** Source data **
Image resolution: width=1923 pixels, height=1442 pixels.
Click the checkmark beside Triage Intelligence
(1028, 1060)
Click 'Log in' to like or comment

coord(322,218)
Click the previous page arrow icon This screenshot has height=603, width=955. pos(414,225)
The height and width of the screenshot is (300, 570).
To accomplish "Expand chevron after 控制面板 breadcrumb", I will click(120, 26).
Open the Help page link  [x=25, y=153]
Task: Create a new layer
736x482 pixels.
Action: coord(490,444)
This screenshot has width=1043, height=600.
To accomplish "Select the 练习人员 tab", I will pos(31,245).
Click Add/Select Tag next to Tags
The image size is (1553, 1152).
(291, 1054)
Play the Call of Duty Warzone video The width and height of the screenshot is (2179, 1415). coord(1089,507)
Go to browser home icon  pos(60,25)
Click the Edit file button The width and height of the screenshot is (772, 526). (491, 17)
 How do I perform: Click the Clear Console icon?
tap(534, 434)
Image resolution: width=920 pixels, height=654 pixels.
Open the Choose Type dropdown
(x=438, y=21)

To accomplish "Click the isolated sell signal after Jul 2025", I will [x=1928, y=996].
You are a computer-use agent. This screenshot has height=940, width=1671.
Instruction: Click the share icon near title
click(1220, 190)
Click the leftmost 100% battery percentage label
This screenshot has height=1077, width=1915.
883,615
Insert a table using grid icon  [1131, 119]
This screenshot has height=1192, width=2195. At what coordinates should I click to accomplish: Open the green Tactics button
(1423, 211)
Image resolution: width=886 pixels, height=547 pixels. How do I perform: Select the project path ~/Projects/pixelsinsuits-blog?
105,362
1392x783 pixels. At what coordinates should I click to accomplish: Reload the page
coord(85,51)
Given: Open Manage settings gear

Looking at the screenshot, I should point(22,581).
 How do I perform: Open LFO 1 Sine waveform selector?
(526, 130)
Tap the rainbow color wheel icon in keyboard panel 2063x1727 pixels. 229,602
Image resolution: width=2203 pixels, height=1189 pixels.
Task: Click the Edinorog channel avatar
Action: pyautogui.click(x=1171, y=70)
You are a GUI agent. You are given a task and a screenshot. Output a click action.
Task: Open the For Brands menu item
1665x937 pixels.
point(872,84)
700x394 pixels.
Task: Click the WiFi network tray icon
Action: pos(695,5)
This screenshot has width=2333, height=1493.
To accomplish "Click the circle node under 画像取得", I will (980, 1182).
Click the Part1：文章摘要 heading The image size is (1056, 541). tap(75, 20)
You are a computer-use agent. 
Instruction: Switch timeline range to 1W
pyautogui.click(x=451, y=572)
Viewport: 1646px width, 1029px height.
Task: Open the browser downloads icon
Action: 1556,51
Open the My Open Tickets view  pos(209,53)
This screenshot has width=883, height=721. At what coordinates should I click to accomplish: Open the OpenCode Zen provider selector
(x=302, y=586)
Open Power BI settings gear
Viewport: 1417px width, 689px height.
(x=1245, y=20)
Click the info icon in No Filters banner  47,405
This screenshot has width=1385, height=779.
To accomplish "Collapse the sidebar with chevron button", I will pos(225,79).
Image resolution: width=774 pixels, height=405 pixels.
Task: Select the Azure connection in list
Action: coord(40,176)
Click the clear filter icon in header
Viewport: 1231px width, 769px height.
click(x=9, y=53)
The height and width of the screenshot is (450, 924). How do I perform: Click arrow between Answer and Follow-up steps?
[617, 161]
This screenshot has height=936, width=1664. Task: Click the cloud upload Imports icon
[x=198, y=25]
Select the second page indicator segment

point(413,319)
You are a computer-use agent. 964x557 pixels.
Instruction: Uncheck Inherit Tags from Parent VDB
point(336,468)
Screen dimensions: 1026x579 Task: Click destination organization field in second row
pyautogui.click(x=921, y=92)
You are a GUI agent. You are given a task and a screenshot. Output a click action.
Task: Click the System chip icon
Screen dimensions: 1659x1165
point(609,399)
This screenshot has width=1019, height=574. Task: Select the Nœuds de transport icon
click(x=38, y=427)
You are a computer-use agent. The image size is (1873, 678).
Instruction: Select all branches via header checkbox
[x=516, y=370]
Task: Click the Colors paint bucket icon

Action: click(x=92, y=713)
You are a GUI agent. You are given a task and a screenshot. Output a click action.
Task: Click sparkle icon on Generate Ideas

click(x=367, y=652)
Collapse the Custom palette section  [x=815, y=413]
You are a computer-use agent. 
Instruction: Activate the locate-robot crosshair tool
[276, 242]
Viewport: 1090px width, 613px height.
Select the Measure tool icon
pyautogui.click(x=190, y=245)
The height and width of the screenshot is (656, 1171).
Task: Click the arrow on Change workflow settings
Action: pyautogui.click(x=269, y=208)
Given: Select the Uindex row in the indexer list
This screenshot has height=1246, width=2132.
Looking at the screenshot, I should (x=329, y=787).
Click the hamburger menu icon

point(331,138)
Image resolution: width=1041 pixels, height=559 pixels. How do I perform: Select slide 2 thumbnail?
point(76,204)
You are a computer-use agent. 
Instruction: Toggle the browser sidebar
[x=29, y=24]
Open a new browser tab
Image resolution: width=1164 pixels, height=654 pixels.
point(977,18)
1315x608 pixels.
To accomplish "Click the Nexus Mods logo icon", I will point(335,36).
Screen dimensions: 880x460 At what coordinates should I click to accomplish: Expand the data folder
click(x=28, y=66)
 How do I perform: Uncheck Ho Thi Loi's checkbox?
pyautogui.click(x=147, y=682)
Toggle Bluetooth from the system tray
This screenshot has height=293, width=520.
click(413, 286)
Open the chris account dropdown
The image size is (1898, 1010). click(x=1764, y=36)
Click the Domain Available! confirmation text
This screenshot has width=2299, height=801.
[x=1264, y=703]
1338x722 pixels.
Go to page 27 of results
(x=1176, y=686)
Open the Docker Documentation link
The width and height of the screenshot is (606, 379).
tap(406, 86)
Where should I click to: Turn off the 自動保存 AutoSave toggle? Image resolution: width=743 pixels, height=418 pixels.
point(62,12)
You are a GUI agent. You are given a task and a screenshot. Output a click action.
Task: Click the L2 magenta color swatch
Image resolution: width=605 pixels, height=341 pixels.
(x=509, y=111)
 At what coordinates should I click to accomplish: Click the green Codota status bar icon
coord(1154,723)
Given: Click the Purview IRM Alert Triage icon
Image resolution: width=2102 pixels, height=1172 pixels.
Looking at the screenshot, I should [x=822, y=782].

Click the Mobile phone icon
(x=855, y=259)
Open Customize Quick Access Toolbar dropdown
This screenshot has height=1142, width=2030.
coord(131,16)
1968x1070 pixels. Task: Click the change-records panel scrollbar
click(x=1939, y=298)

** Your task **
Output the full listing again with nothing altered.

** Exercise output **
Image resolution: width=1923 pixels, height=1442 pixels.
Click the checkmark beside Triage Intelligence
(1028, 1060)
Click 'Log in' to like or comment

coord(322,218)
Click the previous page arrow icon This screenshot has height=603, width=955. pos(414,225)
The height and width of the screenshot is (300, 570).
To accomplish "Expand chevron after 控制面板 breadcrumb", I will click(120, 26).
Open the Help page link  [x=25, y=153]
Task: Create a new layer
736x482 pixels.
Action: coord(490,444)
This screenshot has width=1043, height=600.
To accomplish "Select the 练习人员 tab", I will pos(31,245).
Click Add/Select Tag next to Tags
The image size is (1553, 1152).
(291, 1054)
Play the Call of Duty Warzone video The width and height of the screenshot is (2179, 1415). coord(1089,507)
Go to browser home icon  pos(60,25)
Click the Edit file button The width and height of the screenshot is (772, 526). (491, 17)
 How do I perform: Click the Clear Console icon?
tap(534, 434)
Image resolution: width=920 pixels, height=654 pixels.
Open the Choose Type dropdown
(x=438, y=21)

To accomplish "Click the isolated sell signal after Jul 2025", I will [x=1928, y=996].
You are a computer-use agent. This screenshot has height=940, width=1671.
Instruction: Click the share icon near title
click(1220, 190)
Click the leftmost 100% battery percentage label
This screenshot has height=1077, width=1915.
883,615
Insert a table using grid icon  [1131, 119]
This screenshot has height=1192, width=2195. At what coordinates should I click to accomplish: Open the green Tactics button
(1423, 211)
Image resolution: width=886 pixels, height=547 pixels. How do I perform: Select the project path ~/Projects/pixelsinsuits-blog?
105,362
1392x783 pixels. At what coordinates should I click to accomplish: Reload the page
coord(85,51)
Given: Open Manage settings gear

Looking at the screenshot, I should point(22,581).
 How do I perform: Open LFO 1 Sine waveform selector?
(526, 130)
Tap the rainbow color wheel icon in keyboard panel 2063x1727 pixels. 229,602
Image resolution: width=2203 pixels, height=1189 pixels.
Task: Click the Edinorog channel avatar
Action: pyautogui.click(x=1171, y=70)
You are a GUI agent. You are given a task and a screenshot. Output a click action.
Task: Open the For Brands menu item
1665x937 pixels.
point(872,84)
700x394 pixels.
Task: Click the WiFi network tray icon
Action: pos(695,5)
This screenshot has width=2333, height=1493.
To accomplish "Click the circle node under 画像取得", I will (980, 1182).
Click the Part1：文章摘要 heading The image size is (1056, 541). tap(75, 20)
You are a computer-use agent. 
Instruction: Switch timeline range to 1W
pyautogui.click(x=451, y=572)
Viewport: 1646px width, 1029px height.
Task: Open the browser downloads icon
Action: 1556,51
Open the My Open Tickets view  pos(209,53)
This screenshot has width=883, height=721. At what coordinates should I click to accomplish: Open the OpenCode Zen provider selector
(x=302, y=586)
Open Power BI settings gear
Viewport: 1417px width, 689px height.
(x=1245, y=20)
Click the info icon in No Filters banner  47,405
This screenshot has width=1385, height=779.
To accomplish "Collapse the sidebar with chevron button", I will pos(225,79).
Image resolution: width=774 pixels, height=405 pixels.
Task: Select the Azure connection in list
Action: coord(40,176)
Click the clear filter icon in header
Viewport: 1231px width, 769px height.
click(x=9, y=53)
The height and width of the screenshot is (450, 924). How do I perform: Click arrow between Answer and Follow-up steps?
[617, 161]
This screenshot has height=936, width=1664. Task: Click the cloud upload Imports icon
[x=198, y=25]
Select the second page indicator segment

point(413,319)
You are a computer-use agent. 964x557 pixels.
Instruction: Uncheck Inherit Tags from Parent VDB
point(336,468)
Screen dimensions: 1026x579 Task: Click destination organization field in second row
pyautogui.click(x=921, y=92)
You are a GUI agent. You are given a task and a screenshot. Output a click action.
Task: Click the System chip icon
Screen dimensions: 1659x1165
point(609,399)
This screenshot has width=1019, height=574. Task: Select the Nœuds de transport icon
click(x=38, y=427)
You are a computer-use agent. The image size is (1873, 678).
Instruction: Select all branches via header checkbox
[x=516, y=370]
Task: Click the Colors paint bucket icon

Action: click(x=92, y=713)
You are a GUI agent. You are given a task and a screenshot. Output a click action.
Task: Click sparkle icon on Generate Ideas

click(x=367, y=652)
Collapse the Custom palette section  [x=815, y=413]
You are a computer-use agent. 
Instruction: Activate the locate-robot crosshair tool
[276, 242]
Viewport: 1090px width, 613px height.
Select the Measure tool icon
pyautogui.click(x=190, y=245)
The height and width of the screenshot is (656, 1171).
Task: Click the arrow on Change workflow settings
Action: pyautogui.click(x=269, y=208)
Given: Select the Uindex row in the indexer list
This screenshot has height=1246, width=2132.
Looking at the screenshot, I should (x=329, y=787).
Click the hamburger menu icon

point(331,138)
Image resolution: width=1041 pixels, height=559 pixels. How do I perform: Select slide 2 thumbnail?
point(76,204)
You are a computer-use agent. 
Instruction: Toggle the browser sidebar
[x=29, y=24]
Open a new browser tab
Image resolution: width=1164 pixels, height=654 pixels.
point(977,18)
1315x608 pixels.
To accomplish "Click the Nexus Mods logo icon", I will point(335,36).
Screen dimensions: 880x460 At what coordinates should I click to accomplish: Expand the data folder
click(x=28, y=66)
 How do I perform: Uncheck Ho Thi Loi's checkbox?
pyautogui.click(x=147, y=682)
Toggle Bluetooth from the system tray
This screenshot has height=293, width=520.
click(413, 286)
Open the chris account dropdown
The image size is (1898, 1010). click(x=1764, y=36)
Click the Domain Available! confirmation text
This screenshot has width=2299, height=801.
[x=1264, y=703]
1338x722 pixels.
Go to page 27 of results
(x=1176, y=686)
Open the Docker Documentation link
The width and height of the screenshot is (606, 379).
tap(406, 86)
Where should I click to: Turn off the 自動保存 AutoSave toggle? Image resolution: width=743 pixels, height=418 pixels.
point(62,12)
You are a GUI agent. You are given a task and a screenshot. Output a click action.
Task: Click the L2 magenta color swatch
Image resolution: width=605 pixels, height=341 pixels.
(x=509, y=111)
 At what coordinates should I click to accomplish: Click the green Codota status bar icon
coord(1154,723)
Given: Click the Purview IRM Alert Triage icon
Image resolution: width=2102 pixels, height=1172 pixels.
Looking at the screenshot, I should [x=822, y=782].

Click the Mobile phone icon
(x=855, y=259)
Open Customize Quick Access Toolbar dropdown
This screenshot has height=1142, width=2030.
coord(131,16)
1968x1070 pixels. Task: Click the change-records panel scrollbar
click(x=1939, y=298)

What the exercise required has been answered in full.